--- SOURCE MATERIAL ---
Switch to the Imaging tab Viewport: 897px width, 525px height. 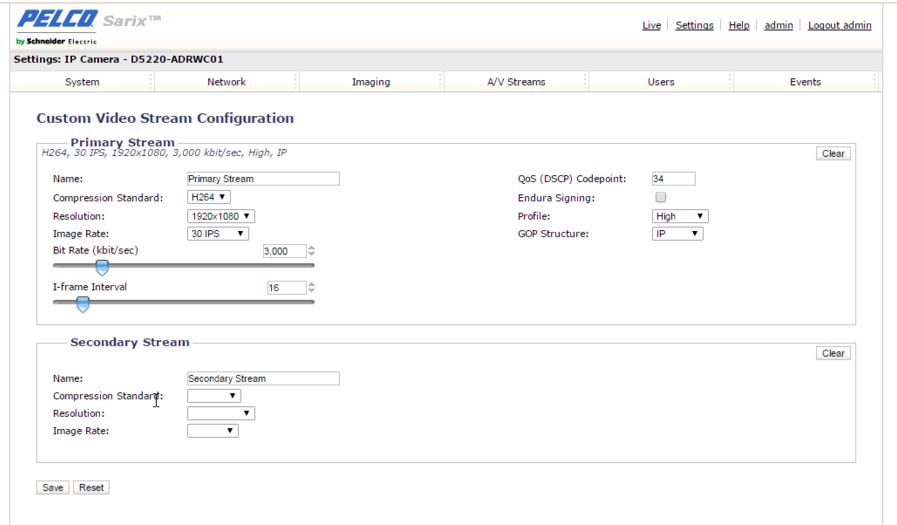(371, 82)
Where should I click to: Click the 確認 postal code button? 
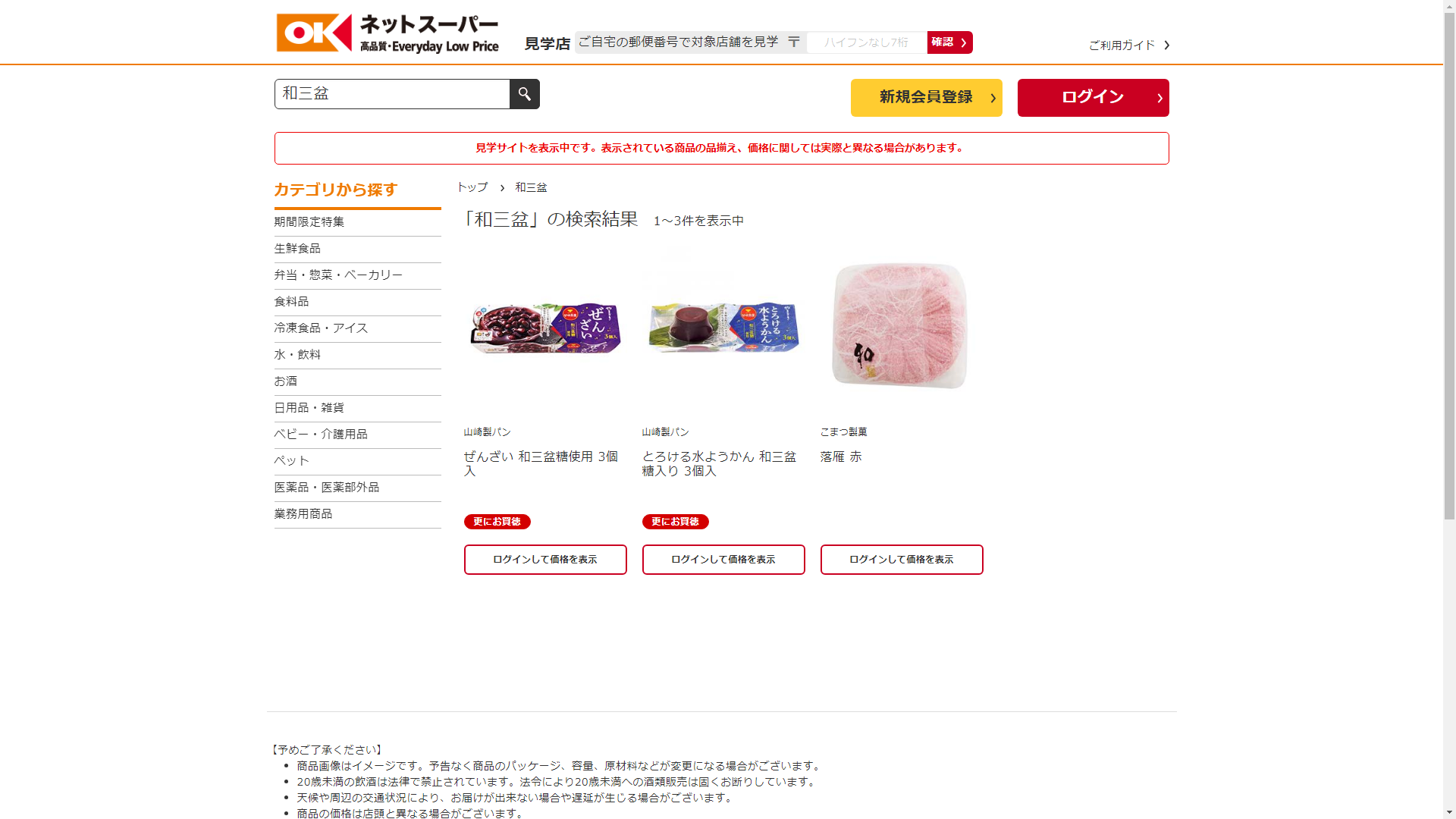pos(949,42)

--

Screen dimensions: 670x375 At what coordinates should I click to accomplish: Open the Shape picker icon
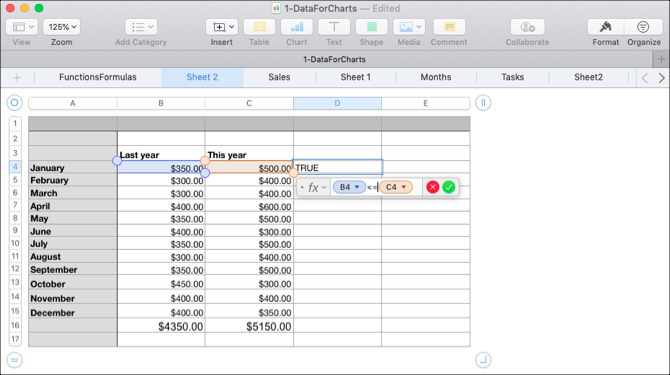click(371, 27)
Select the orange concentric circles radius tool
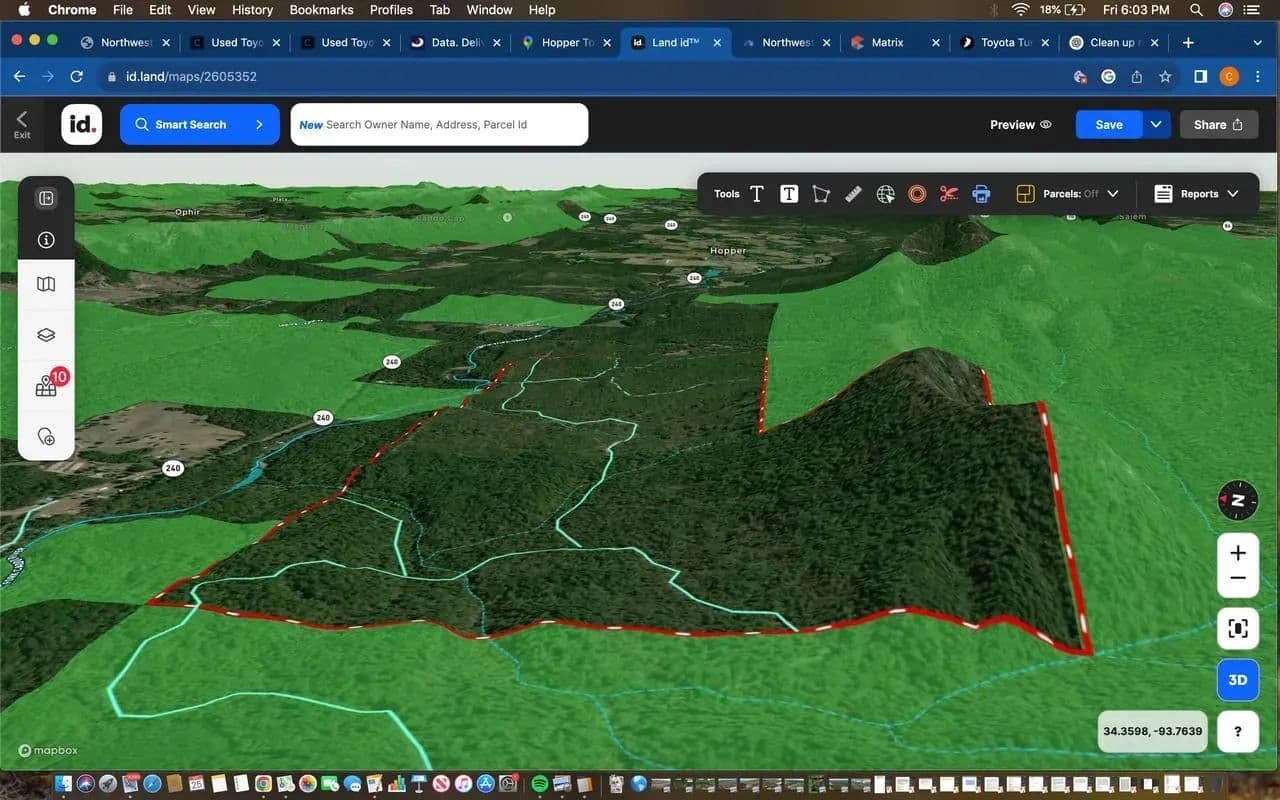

---

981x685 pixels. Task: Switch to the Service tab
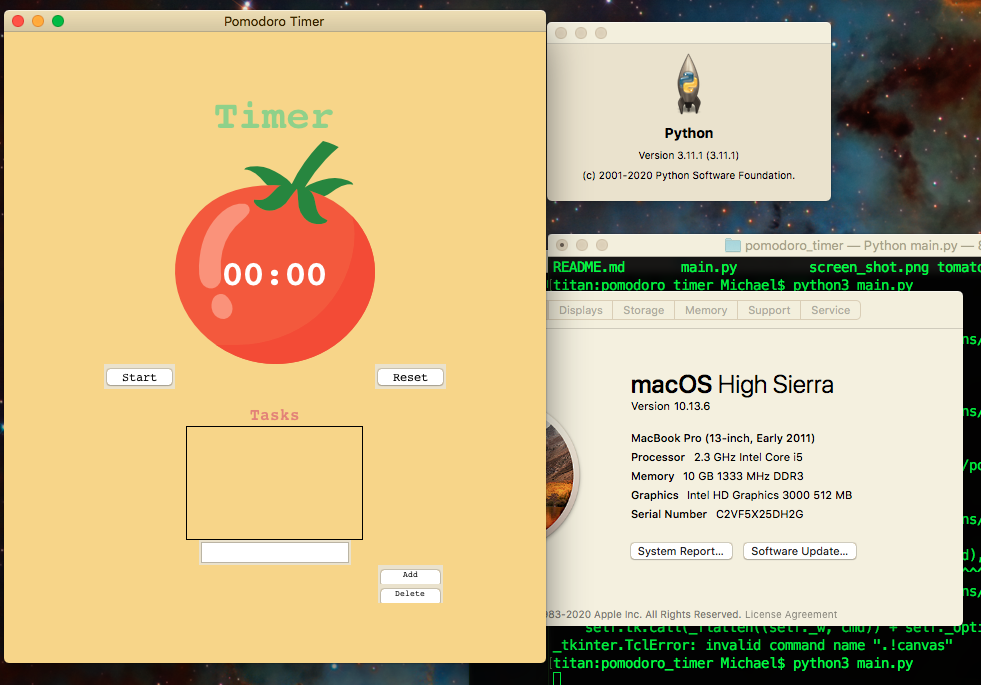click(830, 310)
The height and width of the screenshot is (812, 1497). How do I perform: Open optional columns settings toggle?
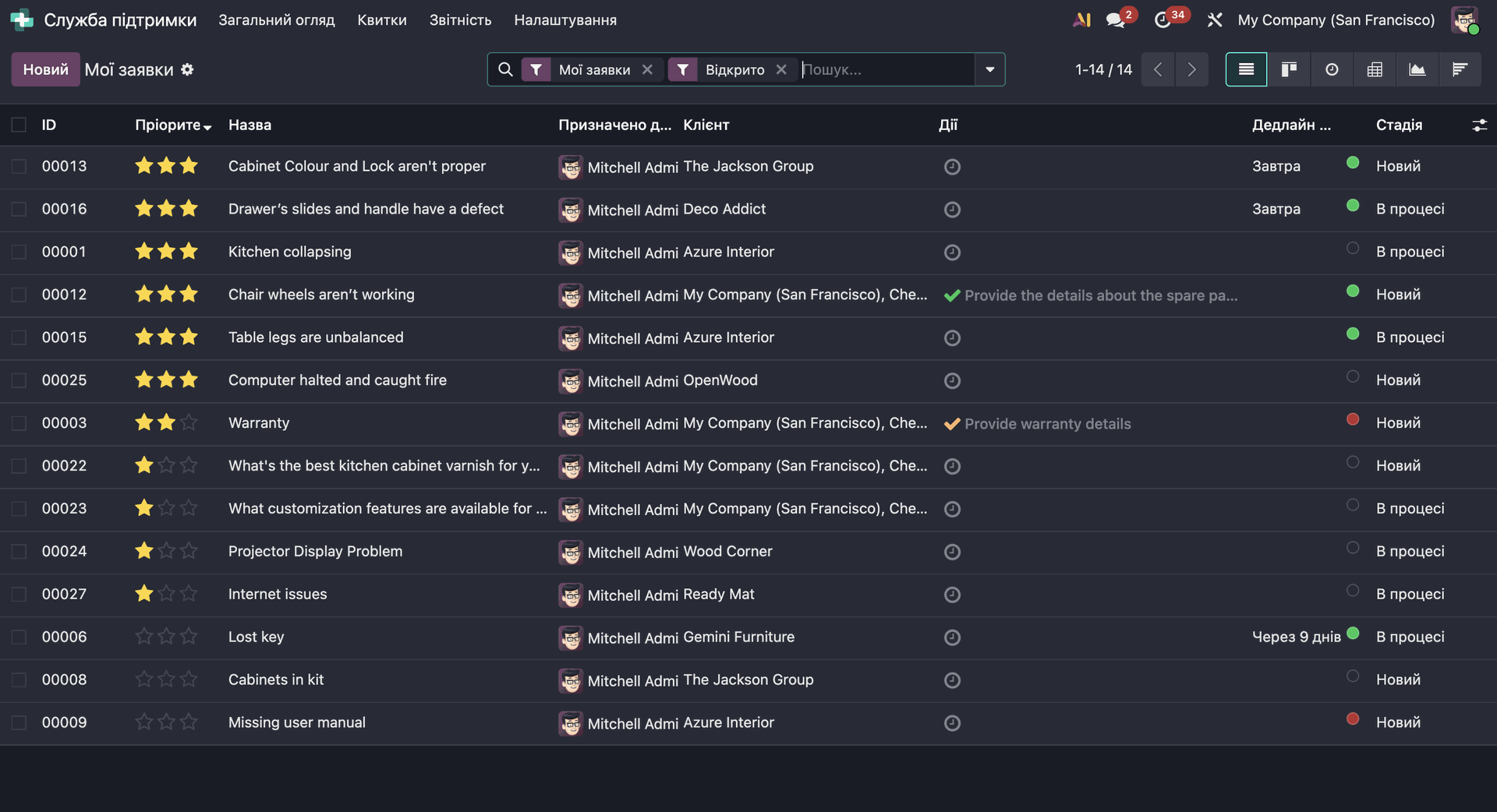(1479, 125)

--- EXERCISE INSTRUCTIONS ---
Among the entries above, find the line with "Screen dimensions: 670x375" and repeat exactly from there through the line with "Select the orange", leaving out the pictures.

--- RESPONSE TO THE EXERCISE ---
Screen dimensions: 670x375 At what coordinates should I click to accomplish: Open the Shape picker icon
click(371, 27)
Select the orange concentric circles radius tool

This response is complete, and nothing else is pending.